■ Work instruction A:
In the Central Europe passage, shorten the paragraph that begins "How sustainable is the growth" into a brief list that keeps its main facts.
■ Work instruction B:
Write the next part of the Central Europe passage, picking up after its final sentence.

■ Page excerpt:
A pioneer in this area was Central European University Business School in Budapest. Way back in 1988, Hungarian-born investor and philanthropist George Soros recognized the need and endowed the school, which offers both full-time and part-time MBA programs. Since then the institution has generated some of Central Europe's top managers, such as Zoltan Major, chief operating officer for the Hungarian operations of Genpact, the GE spin-off that provides outsourcing services. More such schools are needed. "Finding middle management and senior management will be our biggest challenge in Budapest," says Ahmed Mazhari, vice-president for business development at Genpact Europe.

How sustainable is the growth in Central Europe? All the elements are there: pent-up demand, robust foreign direct investment, excellent universities, and improving infrastructure. The region is still relatively free of the labor regulations that stifle job growth in Germany, France, and Italy. What's more, even by 2020 wages in most of the region will still be one-third to half the EU average, according to the U.N. Conference on Trade & Development.

Items from a dataset:
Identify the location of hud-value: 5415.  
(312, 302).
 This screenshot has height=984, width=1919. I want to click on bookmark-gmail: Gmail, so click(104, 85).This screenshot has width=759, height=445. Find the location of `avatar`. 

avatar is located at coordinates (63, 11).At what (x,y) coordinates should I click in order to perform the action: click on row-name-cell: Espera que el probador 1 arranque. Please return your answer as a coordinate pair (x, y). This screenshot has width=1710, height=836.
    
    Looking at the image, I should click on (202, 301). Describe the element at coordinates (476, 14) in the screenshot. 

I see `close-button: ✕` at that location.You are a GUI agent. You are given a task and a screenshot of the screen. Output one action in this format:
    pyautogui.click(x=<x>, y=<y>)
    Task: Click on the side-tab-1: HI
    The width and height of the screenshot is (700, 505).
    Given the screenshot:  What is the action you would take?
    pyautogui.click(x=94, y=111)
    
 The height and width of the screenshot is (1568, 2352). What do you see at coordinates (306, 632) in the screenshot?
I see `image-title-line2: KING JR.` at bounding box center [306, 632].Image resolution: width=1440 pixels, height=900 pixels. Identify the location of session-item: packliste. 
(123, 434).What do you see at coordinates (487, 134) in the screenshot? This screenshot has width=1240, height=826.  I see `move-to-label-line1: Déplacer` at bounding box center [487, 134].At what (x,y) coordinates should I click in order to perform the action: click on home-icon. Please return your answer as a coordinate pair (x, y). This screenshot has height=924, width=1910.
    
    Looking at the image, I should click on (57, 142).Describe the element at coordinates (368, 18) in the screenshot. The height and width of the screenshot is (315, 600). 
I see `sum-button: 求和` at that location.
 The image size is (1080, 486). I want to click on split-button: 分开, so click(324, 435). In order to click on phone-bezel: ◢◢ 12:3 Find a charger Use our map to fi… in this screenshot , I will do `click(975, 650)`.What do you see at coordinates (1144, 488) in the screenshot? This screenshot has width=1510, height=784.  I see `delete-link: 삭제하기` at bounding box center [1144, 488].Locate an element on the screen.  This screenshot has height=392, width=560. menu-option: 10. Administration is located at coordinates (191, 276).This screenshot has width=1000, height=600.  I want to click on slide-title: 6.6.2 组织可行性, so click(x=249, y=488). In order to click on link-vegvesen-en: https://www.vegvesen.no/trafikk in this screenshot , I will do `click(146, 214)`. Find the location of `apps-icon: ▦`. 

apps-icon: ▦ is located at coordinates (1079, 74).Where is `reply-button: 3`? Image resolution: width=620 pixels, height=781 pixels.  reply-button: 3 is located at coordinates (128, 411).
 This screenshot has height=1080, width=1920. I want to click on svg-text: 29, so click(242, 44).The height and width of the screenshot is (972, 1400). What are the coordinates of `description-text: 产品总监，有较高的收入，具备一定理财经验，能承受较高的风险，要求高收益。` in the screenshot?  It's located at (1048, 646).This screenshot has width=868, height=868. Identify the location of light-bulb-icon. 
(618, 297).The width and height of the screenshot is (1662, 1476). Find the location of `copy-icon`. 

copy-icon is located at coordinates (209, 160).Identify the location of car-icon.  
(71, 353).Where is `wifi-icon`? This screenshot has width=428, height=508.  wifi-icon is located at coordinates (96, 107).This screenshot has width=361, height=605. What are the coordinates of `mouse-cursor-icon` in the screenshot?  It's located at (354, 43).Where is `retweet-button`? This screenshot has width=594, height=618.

■ Answer A:
- Central Europe has all the elements for lasting growth: pent-up demand, strong foreign direct investment, excellent universities, and improving infrastructure.
- The region still has relatively few of the labor regulations that hold back job growth in Germany, France, and Italy.
- According to the U.N. Conference on Trade & Development, wages in most of the region will still be one-third to half the EU average even by 2020.

■ Answer B:
Still, Central Europe has to keep building on what it has accomplished so far. "The big question is how we position ourselves," says Henryka Bochniarz, former Minister of Industry in Poland and founder of a Warsaw consultancy called Nicom Consulting Ltd. that helps small businesses qualify for European Union funds. "We have to build our future based on the quality of our education." Top-notch schools have seeded change. Now government needs to make sure those algorithmically gifted TopCoders remain a high priority.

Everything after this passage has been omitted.